--- START ---

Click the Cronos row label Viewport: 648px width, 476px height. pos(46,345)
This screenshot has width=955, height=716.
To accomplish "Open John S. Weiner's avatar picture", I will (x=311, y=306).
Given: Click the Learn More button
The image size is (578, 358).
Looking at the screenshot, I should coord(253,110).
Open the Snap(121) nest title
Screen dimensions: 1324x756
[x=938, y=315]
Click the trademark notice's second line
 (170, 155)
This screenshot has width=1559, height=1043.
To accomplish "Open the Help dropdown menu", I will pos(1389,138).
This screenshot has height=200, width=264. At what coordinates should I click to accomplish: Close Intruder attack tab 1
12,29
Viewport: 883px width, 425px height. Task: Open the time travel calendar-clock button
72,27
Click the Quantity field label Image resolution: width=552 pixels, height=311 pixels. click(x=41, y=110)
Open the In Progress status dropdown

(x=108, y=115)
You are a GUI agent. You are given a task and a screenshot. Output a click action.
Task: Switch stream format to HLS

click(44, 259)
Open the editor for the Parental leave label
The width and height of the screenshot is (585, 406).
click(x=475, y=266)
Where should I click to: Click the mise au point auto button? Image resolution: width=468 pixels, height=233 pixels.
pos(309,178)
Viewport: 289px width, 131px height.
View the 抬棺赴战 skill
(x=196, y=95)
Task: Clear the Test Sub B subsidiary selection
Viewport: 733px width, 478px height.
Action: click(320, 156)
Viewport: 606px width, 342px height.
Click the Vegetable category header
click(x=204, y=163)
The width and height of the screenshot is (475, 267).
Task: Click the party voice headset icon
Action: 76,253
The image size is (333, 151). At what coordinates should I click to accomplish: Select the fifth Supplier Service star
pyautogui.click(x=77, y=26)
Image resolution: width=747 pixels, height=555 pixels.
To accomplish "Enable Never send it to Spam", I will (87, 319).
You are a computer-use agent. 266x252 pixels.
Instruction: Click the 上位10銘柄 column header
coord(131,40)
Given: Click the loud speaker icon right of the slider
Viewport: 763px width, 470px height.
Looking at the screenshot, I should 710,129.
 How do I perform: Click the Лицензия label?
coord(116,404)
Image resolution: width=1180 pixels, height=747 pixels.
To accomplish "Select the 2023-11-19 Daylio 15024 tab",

--- END ---

Problem to solve: Write down all the entries again without a single difference.

Response:
Click the Cronos row label Viewport: 648px width, 476px height. pos(46,345)
This screenshot has width=955, height=716.
To accomplish "Open John S. Weiner's avatar picture", I will (x=311, y=306).
Given: Click the Learn More button
The image size is (578, 358).
Looking at the screenshot, I should coord(253,110).
Open the Snap(121) nest title
Screen dimensions: 1324x756
[x=938, y=315]
Click the trademark notice's second line
 (170, 155)
This screenshot has width=1559, height=1043.
To accomplish "Open the Help dropdown menu", I will pos(1389,138).
This screenshot has height=200, width=264. At what coordinates should I click to accomplish: Close Intruder attack tab 1
12,29
Viewport: 883px width, 425px height. Task: Open the time travel calendar-clock button
72,27
Click the Quantity field label Image resolution: width=552 pixels, height=311 pixels. click(x=41, y=110)
Open the In Progress status dropdown

(x=108, y=115)
You are a GUI agent. You are given a task and a screenshot. Output a click action.
Task: Switch stream format to HLS

click(44, 259)
Open the editor for the Parental leave label
The width and height of the screenshot is (585, 406).
click(x=475, y=266)
Where should I click to: Click the mise au point auto button? Image resolution: width=468 pixels, height=233 pixels.
pos(309,178)
Viewport: 289px width, 131px height.
View the 抬棺赴战 skill
(x=196, y=95)
Task: Clear the Test Sub B subsidiary selection
Viewport: 733px width, 478px height.
Action: click(320, 156)
Viewport: 606px width, 342px height.
Click the Vegetable category header
click(x=204, y=163)
The width and height of the screenshot is (475, 267).
Task: Click the party voice headset icon
Action: 76,253
The image size is (333, 151). At what coordinates should I click to accomplish: Select the fifth Supplier Service star
pyautogui.click(x=77, y=26)
Image resolution: width=747 pixels, height=555 pixels.
To accomplish "Enable Never send it to Spam", I will (87, 319).
You are a computer-use agent. 266x252 pixels.
Instruction: Click the 上位10銘柄 column header
coord(131,40)
Given: Click the loud speaker icon right of the slider
Viewport: 763px width, 470px height.
Looking at the screenshot, I should 710,129.
 How do I perform: Click the Лицензия label?
coord(116,404)
Image resolution: width=1180 pixels, height=747 pixels.
To accomplish "Select the 2023-11-19 Daylio 15024 tab",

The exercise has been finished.